# Task statement:
When the string "computer" is part of a line in the data below, report the whole line.

- Opening Delimiter -

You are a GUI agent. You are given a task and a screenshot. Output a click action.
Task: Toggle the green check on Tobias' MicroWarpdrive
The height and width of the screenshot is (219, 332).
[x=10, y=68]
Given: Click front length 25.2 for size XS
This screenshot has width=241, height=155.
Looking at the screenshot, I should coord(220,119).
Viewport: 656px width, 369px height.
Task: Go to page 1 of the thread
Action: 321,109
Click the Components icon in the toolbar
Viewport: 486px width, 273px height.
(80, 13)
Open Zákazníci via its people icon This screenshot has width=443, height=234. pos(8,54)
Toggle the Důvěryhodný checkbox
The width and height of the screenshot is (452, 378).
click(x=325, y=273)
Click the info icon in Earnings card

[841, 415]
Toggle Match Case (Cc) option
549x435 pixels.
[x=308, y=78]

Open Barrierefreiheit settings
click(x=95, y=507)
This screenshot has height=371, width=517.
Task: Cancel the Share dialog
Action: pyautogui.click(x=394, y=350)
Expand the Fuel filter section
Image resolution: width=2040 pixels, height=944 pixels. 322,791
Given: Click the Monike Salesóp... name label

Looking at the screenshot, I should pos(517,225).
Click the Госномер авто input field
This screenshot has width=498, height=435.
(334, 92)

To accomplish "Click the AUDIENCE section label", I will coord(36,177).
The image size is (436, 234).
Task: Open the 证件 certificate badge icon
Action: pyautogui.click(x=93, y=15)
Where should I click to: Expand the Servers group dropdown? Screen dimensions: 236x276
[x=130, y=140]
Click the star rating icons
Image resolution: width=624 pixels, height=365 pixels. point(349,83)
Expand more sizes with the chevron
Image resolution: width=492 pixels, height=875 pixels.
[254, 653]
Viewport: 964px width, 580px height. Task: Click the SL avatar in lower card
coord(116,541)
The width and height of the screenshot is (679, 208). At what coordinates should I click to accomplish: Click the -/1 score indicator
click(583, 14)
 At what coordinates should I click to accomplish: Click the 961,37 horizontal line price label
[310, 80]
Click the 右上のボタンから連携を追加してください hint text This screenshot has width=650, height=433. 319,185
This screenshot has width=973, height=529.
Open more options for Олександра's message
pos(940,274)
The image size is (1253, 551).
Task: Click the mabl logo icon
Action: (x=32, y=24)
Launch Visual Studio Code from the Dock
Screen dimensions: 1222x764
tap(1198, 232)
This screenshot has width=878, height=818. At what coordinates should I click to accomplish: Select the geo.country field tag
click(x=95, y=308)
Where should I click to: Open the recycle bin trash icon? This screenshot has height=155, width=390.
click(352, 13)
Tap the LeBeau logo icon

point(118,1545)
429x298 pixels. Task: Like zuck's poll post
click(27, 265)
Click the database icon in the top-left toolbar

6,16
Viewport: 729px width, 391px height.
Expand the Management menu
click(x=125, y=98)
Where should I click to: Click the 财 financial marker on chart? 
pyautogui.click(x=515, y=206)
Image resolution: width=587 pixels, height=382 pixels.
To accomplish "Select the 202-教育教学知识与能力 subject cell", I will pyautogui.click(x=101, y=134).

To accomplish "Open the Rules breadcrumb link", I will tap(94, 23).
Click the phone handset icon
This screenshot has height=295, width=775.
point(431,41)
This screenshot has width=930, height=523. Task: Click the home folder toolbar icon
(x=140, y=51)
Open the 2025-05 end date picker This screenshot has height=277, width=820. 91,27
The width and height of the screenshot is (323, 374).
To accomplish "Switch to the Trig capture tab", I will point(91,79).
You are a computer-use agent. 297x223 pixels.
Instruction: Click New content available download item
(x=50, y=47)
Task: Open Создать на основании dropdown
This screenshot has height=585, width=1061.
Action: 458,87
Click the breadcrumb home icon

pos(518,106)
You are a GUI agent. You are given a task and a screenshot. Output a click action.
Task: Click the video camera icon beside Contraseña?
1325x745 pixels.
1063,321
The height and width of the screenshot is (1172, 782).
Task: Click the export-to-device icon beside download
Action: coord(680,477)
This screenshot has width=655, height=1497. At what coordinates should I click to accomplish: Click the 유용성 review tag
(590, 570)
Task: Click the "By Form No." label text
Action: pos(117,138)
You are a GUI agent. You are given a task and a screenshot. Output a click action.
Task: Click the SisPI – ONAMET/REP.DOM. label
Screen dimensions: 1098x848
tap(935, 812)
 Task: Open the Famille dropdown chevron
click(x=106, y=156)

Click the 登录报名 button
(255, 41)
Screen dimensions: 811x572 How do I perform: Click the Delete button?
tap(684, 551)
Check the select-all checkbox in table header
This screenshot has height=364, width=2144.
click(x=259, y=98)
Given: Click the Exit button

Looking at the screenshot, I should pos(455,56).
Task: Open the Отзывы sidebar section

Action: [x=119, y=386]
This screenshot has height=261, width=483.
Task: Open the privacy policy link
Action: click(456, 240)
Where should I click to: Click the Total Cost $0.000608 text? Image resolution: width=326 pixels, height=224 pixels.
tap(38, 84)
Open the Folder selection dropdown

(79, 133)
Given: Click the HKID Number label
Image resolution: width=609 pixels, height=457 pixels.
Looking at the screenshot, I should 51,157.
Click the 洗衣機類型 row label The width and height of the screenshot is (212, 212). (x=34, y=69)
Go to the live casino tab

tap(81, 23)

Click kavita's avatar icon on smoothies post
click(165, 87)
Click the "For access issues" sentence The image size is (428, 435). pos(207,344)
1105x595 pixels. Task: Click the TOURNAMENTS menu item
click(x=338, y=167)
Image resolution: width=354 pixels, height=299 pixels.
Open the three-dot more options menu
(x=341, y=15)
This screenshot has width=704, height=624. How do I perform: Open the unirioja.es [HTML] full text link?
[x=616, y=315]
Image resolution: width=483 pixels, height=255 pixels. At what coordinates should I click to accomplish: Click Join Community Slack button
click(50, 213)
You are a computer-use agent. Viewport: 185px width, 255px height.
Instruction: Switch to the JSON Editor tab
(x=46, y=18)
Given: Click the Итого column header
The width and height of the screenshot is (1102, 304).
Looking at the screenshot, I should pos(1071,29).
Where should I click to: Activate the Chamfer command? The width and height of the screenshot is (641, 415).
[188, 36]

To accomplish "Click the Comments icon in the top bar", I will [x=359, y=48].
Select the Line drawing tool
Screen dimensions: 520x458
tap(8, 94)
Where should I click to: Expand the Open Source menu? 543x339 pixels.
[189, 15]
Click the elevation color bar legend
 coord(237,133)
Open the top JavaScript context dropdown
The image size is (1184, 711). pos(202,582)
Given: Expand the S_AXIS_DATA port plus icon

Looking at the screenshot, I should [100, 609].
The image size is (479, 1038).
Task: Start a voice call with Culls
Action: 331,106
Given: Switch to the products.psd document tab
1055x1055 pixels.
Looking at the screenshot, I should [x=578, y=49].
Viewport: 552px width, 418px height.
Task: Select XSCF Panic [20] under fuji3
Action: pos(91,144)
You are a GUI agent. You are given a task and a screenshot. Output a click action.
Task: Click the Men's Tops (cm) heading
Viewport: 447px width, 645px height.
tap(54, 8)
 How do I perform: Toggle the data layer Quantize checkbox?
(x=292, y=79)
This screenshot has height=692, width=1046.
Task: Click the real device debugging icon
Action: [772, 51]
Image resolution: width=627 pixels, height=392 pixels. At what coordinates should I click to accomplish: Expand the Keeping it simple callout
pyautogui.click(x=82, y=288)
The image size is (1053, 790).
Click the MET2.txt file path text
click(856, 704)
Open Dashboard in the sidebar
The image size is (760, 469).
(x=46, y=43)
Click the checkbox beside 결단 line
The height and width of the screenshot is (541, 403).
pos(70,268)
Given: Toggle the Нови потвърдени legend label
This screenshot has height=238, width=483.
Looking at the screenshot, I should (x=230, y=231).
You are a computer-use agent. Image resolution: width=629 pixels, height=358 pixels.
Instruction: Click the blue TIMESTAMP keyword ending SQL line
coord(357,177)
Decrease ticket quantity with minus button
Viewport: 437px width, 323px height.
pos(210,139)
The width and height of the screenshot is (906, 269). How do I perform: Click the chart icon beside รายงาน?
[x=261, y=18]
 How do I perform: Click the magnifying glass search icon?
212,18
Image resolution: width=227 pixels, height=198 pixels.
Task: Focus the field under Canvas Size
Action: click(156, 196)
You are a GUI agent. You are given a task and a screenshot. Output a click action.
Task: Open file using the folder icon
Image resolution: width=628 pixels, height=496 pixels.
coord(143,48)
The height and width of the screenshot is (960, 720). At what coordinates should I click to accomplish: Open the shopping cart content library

- Closing Delimiter -

# Answer space:
You are a computer-use agent. 297x223 pixels.
You are a computer-use agent. Viewport: 185px width, 255px height.
You are a computer-use agent. Image resolution: width=629 pixels, height=358 pixels.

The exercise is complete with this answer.